Un anniversaire mais pas de cadeau
Aucun répit pour Boni Yayi à l’heure des festivités du cinquantenaire de l’indépendance. Des députés veulent que le président comparaisse devant la justice pour ses liens supposés avec les « Madoff béninois ».
Si Boni Yayi espérait une trêve pour la célébration du cinquantenaire de l’indépendance, le 1er août, il en fut pour ses frais. La veille, des députés de tous bords ont annoncé leur intention de déposer une motion de défiance contre le chef de l’État, qu’ils accusent de complicité dans l’affaire des « Madoff béninois » et qu’ils souhaitent voir traduit devant la Haute Cour de justice.
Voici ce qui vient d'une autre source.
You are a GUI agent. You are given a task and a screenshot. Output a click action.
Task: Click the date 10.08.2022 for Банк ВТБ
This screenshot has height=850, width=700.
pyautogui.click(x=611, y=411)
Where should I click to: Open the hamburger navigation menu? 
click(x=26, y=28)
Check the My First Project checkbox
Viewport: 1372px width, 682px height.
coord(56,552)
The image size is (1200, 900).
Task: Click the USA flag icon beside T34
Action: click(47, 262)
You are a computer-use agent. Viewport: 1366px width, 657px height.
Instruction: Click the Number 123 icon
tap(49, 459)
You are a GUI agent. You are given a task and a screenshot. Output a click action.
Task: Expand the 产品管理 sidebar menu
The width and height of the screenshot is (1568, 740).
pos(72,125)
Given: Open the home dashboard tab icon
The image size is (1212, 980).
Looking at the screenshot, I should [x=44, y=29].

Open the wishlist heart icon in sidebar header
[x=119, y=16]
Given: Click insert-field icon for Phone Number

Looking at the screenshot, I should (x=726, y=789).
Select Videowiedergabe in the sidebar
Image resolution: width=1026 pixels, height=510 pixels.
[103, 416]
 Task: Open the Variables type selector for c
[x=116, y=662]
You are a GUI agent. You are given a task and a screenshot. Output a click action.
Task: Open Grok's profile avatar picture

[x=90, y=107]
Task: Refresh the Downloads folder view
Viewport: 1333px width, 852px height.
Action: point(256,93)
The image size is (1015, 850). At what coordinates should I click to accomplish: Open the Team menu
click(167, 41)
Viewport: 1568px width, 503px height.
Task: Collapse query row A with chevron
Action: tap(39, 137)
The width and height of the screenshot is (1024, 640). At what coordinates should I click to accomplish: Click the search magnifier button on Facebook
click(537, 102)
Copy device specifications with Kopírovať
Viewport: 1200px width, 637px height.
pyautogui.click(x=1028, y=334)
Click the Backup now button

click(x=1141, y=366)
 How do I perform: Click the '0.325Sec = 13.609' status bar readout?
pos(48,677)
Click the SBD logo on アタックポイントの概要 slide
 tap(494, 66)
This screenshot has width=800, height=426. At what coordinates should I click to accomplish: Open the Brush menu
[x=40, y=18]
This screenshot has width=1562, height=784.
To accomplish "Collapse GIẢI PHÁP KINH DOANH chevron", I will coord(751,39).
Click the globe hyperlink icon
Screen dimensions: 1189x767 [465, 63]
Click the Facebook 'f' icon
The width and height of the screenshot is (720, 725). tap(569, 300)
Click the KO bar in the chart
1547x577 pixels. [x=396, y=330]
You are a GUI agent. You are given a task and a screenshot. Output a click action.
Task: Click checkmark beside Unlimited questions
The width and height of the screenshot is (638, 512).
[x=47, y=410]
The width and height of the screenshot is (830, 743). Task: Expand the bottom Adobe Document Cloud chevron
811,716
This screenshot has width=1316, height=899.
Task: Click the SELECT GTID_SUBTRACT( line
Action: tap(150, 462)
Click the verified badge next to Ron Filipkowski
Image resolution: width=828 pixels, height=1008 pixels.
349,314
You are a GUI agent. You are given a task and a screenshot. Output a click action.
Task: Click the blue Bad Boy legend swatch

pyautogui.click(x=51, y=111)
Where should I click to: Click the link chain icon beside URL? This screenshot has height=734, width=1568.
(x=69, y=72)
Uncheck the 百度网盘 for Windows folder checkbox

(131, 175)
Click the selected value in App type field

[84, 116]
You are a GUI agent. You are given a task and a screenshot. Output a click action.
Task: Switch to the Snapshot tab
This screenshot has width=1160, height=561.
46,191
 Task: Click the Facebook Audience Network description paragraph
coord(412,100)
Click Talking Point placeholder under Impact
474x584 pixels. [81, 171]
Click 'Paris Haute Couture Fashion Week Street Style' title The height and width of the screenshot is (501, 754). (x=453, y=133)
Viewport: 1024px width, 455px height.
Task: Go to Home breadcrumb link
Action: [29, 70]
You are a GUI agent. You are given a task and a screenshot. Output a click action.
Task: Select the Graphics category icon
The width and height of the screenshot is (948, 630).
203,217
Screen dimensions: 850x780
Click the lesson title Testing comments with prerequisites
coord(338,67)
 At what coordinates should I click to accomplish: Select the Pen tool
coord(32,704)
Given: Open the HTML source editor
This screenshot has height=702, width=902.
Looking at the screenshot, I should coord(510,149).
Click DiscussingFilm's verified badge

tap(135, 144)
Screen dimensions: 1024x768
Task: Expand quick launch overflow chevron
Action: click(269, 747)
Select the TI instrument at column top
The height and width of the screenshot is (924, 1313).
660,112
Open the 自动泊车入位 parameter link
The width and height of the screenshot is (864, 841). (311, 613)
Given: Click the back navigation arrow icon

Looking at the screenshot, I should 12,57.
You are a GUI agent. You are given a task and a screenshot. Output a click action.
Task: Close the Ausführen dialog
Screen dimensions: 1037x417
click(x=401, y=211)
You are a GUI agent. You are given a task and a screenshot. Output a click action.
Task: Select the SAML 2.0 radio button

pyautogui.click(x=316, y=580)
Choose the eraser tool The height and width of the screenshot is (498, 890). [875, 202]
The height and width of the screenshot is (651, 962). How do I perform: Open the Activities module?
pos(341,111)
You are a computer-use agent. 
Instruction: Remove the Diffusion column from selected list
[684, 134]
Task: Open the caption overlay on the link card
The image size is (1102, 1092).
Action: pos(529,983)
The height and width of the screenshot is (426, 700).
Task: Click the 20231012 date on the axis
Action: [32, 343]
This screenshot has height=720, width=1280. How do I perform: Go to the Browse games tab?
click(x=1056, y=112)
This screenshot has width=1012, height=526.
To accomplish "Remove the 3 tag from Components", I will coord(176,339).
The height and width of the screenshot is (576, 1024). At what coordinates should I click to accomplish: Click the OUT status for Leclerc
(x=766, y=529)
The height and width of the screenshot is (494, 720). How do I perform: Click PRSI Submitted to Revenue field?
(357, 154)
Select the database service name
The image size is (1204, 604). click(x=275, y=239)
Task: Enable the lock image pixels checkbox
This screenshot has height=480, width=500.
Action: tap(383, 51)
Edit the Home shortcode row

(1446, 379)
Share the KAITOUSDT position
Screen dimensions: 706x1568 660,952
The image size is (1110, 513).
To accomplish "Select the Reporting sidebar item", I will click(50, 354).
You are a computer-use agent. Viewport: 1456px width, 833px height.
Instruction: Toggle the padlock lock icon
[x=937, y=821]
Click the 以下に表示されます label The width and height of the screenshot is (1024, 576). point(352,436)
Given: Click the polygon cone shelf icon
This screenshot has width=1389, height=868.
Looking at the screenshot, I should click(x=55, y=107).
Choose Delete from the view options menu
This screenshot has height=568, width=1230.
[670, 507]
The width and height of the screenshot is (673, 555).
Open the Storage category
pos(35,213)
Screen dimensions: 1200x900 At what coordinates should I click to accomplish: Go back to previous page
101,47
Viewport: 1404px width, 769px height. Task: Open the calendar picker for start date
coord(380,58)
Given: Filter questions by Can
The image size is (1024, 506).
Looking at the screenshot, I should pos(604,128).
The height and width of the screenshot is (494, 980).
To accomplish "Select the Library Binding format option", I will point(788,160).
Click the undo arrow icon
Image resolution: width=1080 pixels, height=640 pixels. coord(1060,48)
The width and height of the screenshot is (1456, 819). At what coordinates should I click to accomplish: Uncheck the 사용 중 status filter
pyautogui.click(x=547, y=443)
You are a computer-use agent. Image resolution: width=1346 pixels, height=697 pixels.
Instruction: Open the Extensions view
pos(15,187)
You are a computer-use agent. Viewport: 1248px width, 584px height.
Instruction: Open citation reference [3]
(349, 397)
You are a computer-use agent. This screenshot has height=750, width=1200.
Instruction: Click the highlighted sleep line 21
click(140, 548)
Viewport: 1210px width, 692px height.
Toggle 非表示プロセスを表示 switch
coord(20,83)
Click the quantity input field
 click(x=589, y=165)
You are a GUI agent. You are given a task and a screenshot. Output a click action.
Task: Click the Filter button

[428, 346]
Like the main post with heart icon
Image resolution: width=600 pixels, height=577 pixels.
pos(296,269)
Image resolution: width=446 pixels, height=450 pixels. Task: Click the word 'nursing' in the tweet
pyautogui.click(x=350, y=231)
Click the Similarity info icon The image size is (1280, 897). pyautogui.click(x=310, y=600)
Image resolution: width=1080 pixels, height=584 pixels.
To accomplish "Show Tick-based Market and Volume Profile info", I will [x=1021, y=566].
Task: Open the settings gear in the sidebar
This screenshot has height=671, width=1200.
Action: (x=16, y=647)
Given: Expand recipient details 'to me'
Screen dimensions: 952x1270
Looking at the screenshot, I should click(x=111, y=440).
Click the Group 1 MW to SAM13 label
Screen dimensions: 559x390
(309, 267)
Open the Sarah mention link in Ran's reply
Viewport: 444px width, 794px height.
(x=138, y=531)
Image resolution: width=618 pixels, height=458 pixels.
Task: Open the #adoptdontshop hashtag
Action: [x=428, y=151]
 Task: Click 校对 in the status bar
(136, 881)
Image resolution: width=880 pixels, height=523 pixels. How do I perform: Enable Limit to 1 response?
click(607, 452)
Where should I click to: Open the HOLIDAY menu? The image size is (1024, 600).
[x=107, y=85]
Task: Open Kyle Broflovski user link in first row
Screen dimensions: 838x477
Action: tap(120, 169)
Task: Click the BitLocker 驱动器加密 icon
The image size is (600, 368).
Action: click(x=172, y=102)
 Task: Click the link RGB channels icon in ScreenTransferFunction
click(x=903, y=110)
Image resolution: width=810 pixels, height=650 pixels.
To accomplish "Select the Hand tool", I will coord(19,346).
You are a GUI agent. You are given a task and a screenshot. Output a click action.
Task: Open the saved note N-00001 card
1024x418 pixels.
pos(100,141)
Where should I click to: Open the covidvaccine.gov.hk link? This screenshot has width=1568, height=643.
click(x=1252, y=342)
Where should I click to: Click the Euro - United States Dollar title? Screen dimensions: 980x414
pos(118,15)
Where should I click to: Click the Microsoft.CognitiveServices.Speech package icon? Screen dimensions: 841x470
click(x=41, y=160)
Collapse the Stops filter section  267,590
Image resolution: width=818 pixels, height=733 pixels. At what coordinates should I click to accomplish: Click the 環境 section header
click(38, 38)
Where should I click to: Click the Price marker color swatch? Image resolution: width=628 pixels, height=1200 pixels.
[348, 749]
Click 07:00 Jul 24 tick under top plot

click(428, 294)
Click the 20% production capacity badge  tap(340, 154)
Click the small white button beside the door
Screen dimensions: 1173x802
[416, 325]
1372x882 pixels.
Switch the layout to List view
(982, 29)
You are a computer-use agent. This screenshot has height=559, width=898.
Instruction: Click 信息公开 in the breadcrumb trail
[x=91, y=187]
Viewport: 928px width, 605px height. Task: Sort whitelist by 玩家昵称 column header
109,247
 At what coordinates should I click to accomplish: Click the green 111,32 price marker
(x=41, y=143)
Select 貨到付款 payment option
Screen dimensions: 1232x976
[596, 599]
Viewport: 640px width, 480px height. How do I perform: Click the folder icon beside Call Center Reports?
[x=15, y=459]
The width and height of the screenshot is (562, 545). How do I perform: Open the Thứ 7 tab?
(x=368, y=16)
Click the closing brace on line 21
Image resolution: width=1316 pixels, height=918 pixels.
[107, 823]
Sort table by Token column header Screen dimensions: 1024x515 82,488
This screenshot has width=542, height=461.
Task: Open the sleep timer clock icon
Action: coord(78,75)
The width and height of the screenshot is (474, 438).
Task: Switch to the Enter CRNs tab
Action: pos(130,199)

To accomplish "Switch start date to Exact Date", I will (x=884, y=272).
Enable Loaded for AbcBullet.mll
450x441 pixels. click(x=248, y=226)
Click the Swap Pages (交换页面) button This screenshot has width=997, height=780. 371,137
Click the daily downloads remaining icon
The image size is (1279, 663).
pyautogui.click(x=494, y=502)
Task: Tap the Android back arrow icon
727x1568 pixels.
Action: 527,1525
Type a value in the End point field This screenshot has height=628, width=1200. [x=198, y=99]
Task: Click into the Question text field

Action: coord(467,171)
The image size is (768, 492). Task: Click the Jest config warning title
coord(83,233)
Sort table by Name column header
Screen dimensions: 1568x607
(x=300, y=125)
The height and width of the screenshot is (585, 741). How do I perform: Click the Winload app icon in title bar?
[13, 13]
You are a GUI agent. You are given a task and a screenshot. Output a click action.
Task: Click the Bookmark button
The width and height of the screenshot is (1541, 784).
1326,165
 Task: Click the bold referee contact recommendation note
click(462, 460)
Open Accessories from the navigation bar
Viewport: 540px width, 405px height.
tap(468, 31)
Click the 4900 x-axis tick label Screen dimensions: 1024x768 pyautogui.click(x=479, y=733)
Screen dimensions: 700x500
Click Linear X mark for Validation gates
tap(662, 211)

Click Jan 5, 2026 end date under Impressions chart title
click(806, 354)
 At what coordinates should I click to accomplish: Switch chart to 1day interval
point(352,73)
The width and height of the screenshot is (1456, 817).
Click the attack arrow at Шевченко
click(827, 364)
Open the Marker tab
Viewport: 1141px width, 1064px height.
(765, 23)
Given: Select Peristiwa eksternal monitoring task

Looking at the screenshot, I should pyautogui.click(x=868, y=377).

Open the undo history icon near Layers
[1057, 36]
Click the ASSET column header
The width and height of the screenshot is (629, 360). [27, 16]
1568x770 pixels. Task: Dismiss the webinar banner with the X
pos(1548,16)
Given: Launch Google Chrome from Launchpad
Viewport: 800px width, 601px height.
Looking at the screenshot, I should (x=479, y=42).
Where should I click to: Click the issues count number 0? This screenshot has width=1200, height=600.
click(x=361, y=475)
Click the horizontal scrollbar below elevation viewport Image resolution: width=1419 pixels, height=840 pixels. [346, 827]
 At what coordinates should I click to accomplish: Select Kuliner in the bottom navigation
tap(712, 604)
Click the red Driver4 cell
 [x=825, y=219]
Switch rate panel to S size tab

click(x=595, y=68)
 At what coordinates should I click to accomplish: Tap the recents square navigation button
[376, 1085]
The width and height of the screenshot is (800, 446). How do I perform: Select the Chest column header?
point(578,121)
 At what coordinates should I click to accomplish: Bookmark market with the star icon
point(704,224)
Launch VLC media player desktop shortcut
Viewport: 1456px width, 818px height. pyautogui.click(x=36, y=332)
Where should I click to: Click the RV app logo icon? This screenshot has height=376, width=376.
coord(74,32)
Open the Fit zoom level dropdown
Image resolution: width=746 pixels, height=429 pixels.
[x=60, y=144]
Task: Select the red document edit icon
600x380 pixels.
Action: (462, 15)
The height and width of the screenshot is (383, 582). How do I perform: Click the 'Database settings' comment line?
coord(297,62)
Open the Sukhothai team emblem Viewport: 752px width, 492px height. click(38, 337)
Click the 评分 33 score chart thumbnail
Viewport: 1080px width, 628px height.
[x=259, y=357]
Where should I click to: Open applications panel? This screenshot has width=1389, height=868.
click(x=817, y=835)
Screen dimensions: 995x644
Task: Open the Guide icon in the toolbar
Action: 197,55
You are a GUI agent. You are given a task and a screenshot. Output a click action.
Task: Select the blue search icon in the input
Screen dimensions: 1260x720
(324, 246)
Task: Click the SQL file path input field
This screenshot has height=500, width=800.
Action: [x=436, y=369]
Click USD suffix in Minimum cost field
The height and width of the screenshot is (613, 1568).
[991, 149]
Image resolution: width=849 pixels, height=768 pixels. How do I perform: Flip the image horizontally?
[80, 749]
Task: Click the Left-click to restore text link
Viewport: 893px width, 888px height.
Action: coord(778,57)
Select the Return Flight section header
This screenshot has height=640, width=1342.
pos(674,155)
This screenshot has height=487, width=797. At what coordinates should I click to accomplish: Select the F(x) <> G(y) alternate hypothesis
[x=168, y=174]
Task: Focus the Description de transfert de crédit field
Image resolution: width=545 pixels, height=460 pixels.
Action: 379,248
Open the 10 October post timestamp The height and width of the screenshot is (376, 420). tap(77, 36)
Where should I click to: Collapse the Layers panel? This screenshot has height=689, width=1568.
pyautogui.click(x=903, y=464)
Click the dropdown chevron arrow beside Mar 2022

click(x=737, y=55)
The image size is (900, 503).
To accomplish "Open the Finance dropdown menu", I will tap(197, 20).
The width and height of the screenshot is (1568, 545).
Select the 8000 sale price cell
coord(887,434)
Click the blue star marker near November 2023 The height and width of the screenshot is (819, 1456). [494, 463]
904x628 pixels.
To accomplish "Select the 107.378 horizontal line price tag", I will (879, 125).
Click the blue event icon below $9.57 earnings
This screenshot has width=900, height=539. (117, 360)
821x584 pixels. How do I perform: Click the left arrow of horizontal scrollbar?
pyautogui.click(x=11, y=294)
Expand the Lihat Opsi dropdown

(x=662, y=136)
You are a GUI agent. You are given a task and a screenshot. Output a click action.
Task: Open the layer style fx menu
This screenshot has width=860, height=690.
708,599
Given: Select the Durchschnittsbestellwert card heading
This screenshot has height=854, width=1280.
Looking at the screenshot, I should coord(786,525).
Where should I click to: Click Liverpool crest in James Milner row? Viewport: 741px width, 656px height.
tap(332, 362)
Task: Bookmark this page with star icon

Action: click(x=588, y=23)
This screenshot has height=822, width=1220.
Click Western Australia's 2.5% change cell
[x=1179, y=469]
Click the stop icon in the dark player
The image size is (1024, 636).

Dans les tribunes officielles qui longeaient l’itinéraire du défilé à Porto-Novo, les sourires à peine courtois et les poignées de mains heurtées entre opposition et camp présidentiel témoignaient du malaise. Le ton était donné. Les festivités pouvaient commencer.
Le 16 juillet déjà, Adrien Houngbédji, candidat de l’opposition pour la présidentielle de 2011, dénonçait la lenteur avec laquelle les autorités s’étaient emparées du sujet et exigeait que le président rembourse « de sa poche » les épargnants floués par une dizaine de sociétés de placement, dont ICC Services. Deux semaines plus tard, ce sont donc les députés qui ont pris le relais. « Nous voulons que la vérité soit faite, et elle le sera », martèle Janvier Yahouédéou, l’un des instigateurs de la motion. Il affirme avoir déjà réuni 48 signatures sur les 56 nécessaires. Cependant, rien ne dit que l’entreprise aboutira : le président de l’Assemblée nationale, seul habilité à trancher sur d’éventuelles poursuites, appartient à la mouvance présidentielle. La procédure sera longue et hasardeuse.
Récupération
Du côté du Palais de la Marina, on s’offusque de cette « récupération ». « C’est indigne d’hommes politiques responsables », lâche Marcel de Souza, conseiller aux affaires financières de Boni Yayi. « Si le président ne voulait pas que la vérité soit faite, il n’aurait pas lui-même demander une enquête », oppose-t-il, fustigeant les calomnies et les ragots sur lesquels se fondent, selon lui, les élus frondeurs.
Cependant, bien plus que les députés, ce sont les Béninois qui s’interrogent sur le temps de réaction de la présidence. Presque quatre ans se sont écoulés entre la création de la première société de placement, en 2006, et les premières investigations judiciaires. Les autorités se défendent de toute négligence, arguant que les escroqueries se sont d’abord produites dans le cercle très fermé des christianistes célestes, groupe religieux très implanté au Bénin. Le conseiller souligne aussi la volonté du président de mettre hors d’état de nuire les escrocs présumés et leurs supposés complices : outre les dirigeants d’ICC Services, l’ancien ministre de l’Intérieur Armand Zinzindohoué, le procureur général de la cour d’appel de Cotonou, Georges Constant Amoussou, et un cousin du chef de l’État ont été auditionnés. « Ça, c’est en attendant d’identifier tous les responsables », explique Marcel de Souza. Pendant ce temps, des biens acquis grâce à l’escroquerie ont déjà été saisis, et la commission d’enquête judiciaire « invite » toutes les personnes qui en ont en leur possession à venir les rendre spontanément, sous peine de poursuites.
En attendant de connaître la fin du feuilleton « ICC Services et consorts », comme ils l’appellent avec une pointe de sarcasme, les Béninois semblaient très éloignés des joutes politiques. « Tout ce que les gens veulent, c’est leur argent. Le reste, c’est de la politique », confiait Adama, un étudiant venu assister aux célébrations du 1er août. « Quelles que soient nos opinions, on est là pour fêter notre pays », renchérissait un de ses amis, qui arborait fièrement une chemise coupée dans le pagne du cinquantenaire, édition spéciale l’Union fait la nation (Un). Il n’était pas le seul : dans la foule se pressaient autant de pagnes de la coalition d’opposition que de tee-shirts « Tous derrière Boni Yayi ».